Tonight's episode of Buzz Out Loud mentions an entry on Technically Incorrect about a Mail Online article describing the latest in transcranial magentic stimulation (TMS) research. This time it's a 'thinking cap' from Sydney University that supposedly improves cognitive performance on a number of tasks, with a subsequent slump in performance when the hat is turned off. What's interesting here is the tone of the main researcher, Professor Allan Snyder:
'I believe that each of us has within us non-conscious machinery which can do extraordinary art, extraordinary memory and extraordinary mathematical calculations.' ... 'Imagine if I could temporarily give you a child's look at the world'.

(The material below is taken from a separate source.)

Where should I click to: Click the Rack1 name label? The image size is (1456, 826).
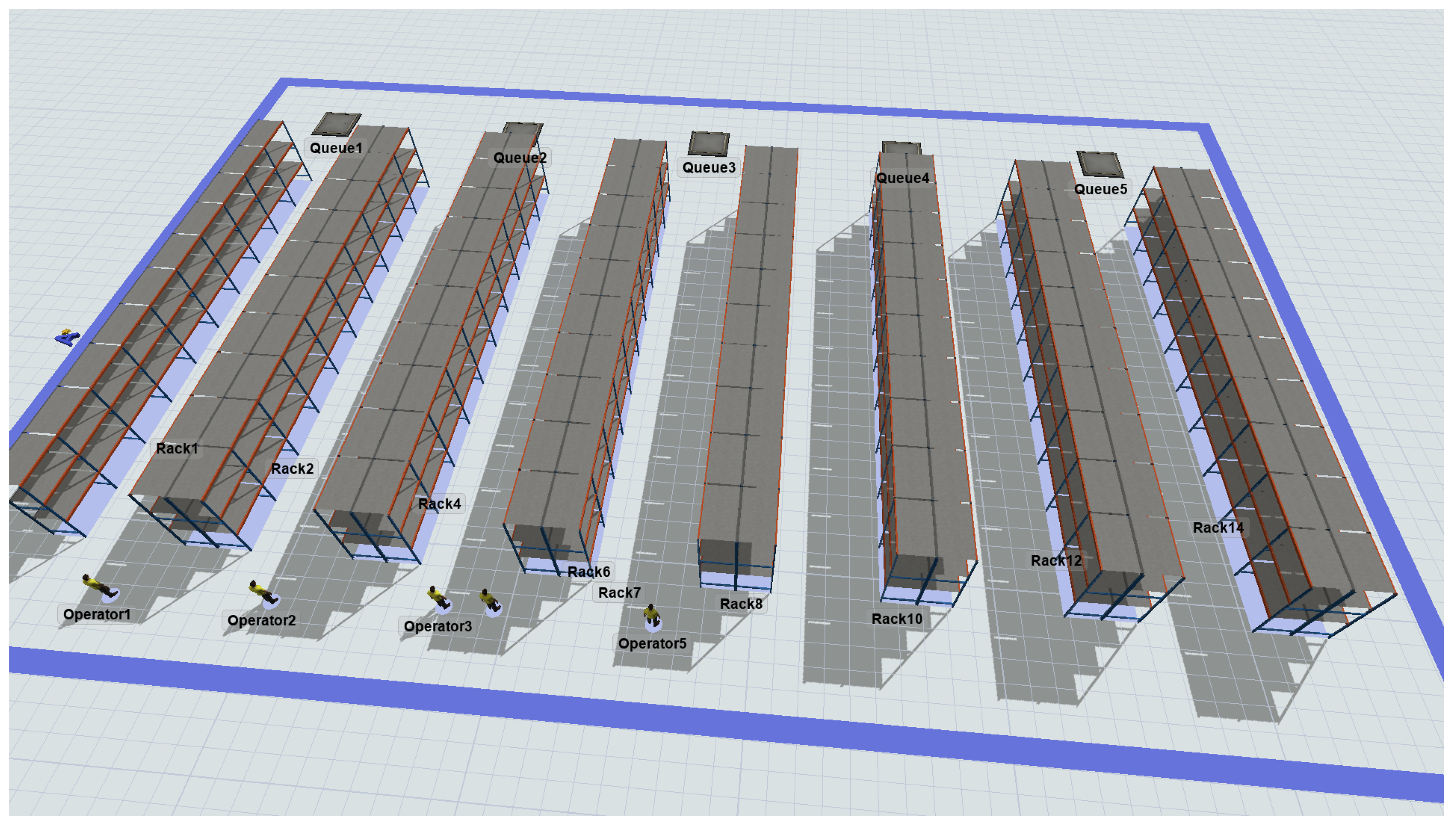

Though this may be little more than a crackpot media stunt, what's important to me are the reactions it creates in the public mind, regardless of the actual scientific merits. Snyder is openly pushing for stimulation of the living human brain for the purpose of enhancement, i.e. not just for sick people but for EVERYONE. With so few scientists willing to acknowledge the imminence of neurological enhancement, people like Snyder and Kevin Warwick set the tone for the breaking of the blood brain barrier, our neural cherry, our innocence, our wishful myths.
So what was the reaction of the public mind? Quoting Buzz Out Loud guest-host Veronica Belmont: "No no, no, not OK with this, terrible terrible idea, something could go horribly wrong... I am not comfortable with this idea."